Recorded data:

# # # # #

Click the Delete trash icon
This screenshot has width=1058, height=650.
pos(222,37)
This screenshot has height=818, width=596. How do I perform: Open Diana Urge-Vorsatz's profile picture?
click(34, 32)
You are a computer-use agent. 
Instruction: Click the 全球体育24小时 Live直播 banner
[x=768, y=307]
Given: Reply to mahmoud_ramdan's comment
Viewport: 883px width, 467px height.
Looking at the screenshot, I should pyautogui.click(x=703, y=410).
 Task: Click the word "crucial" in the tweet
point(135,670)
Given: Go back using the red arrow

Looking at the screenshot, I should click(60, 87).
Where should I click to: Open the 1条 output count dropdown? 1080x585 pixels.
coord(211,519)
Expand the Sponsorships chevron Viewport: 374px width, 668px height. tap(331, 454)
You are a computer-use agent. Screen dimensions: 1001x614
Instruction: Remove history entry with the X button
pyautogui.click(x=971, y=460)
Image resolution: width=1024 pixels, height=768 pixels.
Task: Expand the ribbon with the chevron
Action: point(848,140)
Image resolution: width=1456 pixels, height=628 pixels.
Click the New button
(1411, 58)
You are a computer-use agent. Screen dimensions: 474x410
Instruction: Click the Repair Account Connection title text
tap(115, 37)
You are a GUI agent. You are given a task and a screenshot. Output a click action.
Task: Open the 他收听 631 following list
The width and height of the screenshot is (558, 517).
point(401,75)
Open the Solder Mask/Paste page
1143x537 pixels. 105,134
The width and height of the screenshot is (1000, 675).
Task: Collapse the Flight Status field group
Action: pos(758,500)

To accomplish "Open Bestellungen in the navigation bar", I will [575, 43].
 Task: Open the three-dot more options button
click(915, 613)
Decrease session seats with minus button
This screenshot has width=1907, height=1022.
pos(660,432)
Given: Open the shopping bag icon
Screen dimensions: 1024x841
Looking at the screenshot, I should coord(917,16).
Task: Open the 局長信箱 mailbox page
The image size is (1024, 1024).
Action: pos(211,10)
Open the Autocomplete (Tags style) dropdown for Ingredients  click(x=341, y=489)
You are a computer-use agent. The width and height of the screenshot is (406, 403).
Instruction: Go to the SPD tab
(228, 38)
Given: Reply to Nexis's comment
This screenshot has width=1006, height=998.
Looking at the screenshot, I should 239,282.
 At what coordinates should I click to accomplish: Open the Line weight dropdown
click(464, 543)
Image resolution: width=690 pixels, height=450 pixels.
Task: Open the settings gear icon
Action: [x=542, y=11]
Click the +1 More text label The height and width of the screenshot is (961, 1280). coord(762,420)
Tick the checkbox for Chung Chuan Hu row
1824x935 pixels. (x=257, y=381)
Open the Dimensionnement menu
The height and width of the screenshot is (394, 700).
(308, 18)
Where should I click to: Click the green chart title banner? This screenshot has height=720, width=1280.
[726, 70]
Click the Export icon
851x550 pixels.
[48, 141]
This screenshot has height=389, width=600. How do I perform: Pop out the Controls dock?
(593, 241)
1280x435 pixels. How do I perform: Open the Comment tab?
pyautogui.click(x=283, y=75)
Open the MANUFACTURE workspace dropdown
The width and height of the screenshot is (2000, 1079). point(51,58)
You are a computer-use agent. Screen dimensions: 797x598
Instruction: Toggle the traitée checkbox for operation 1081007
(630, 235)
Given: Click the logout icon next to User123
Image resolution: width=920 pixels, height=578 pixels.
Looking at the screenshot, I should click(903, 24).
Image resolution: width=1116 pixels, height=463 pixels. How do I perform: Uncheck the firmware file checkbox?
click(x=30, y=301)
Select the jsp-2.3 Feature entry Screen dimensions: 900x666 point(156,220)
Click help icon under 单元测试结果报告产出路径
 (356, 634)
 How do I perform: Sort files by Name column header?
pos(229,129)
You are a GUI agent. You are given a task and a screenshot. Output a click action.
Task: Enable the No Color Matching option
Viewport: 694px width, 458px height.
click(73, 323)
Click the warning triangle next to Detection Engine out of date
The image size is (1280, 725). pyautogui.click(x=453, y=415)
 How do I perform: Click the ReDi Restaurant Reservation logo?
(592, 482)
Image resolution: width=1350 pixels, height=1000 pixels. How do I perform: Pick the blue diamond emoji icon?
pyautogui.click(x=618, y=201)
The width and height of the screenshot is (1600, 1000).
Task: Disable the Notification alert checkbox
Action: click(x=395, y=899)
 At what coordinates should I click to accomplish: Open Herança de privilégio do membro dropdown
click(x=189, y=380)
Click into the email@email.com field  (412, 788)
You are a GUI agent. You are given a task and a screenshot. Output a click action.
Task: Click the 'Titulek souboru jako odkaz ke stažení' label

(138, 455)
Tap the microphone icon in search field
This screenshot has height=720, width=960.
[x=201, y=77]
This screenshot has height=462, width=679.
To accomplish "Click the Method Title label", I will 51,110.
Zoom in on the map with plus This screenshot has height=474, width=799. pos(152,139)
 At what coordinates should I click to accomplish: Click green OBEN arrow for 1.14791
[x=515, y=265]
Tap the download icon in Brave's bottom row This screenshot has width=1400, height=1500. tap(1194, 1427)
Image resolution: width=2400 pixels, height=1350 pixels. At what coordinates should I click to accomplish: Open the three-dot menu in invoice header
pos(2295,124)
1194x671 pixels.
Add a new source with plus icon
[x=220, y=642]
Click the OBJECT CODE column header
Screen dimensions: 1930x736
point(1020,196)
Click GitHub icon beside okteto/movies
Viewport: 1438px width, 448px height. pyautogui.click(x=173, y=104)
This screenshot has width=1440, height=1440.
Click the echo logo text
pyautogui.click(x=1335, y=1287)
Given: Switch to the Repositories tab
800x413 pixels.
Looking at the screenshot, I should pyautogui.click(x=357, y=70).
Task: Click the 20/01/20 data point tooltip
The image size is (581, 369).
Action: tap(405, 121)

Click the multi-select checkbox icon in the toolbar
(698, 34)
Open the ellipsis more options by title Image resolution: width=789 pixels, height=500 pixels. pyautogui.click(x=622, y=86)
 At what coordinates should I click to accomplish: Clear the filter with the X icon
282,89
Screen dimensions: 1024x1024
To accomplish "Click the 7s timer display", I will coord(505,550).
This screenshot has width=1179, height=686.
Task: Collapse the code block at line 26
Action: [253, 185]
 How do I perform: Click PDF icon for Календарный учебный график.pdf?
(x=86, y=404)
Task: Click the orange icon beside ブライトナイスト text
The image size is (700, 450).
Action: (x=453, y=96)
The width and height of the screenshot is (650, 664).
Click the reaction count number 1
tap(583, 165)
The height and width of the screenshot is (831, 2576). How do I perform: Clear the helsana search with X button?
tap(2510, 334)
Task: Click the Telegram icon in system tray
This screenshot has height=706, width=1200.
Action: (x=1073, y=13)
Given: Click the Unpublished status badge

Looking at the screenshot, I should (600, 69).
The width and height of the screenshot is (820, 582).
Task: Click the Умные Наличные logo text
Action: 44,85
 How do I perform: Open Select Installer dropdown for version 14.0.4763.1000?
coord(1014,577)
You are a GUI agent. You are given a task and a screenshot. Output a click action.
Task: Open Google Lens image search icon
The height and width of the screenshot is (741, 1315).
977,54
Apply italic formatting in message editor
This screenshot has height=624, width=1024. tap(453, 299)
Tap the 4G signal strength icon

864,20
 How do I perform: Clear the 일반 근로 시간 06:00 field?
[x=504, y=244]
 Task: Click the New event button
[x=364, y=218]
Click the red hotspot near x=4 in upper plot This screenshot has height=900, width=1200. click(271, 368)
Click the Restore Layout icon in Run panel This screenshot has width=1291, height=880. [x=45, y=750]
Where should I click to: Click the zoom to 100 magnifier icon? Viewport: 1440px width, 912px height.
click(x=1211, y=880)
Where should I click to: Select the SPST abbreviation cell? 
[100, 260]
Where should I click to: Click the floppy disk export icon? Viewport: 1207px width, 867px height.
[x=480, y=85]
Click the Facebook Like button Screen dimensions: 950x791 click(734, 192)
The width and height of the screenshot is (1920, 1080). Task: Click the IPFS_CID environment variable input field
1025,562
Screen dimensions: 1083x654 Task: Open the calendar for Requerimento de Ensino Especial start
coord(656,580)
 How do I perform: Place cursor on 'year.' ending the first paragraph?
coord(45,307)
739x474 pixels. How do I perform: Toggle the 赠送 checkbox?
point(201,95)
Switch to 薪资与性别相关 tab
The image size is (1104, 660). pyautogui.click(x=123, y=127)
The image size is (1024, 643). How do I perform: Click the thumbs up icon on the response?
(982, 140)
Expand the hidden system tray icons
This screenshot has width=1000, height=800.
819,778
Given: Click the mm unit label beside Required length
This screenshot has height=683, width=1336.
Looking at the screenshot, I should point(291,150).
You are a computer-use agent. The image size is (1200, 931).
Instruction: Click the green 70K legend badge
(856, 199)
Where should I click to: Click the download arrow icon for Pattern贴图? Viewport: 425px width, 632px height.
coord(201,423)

# # # # #

Using the records, find how many lines include the string "Reply" and report that number alone.

#### TASK ANSWER:
2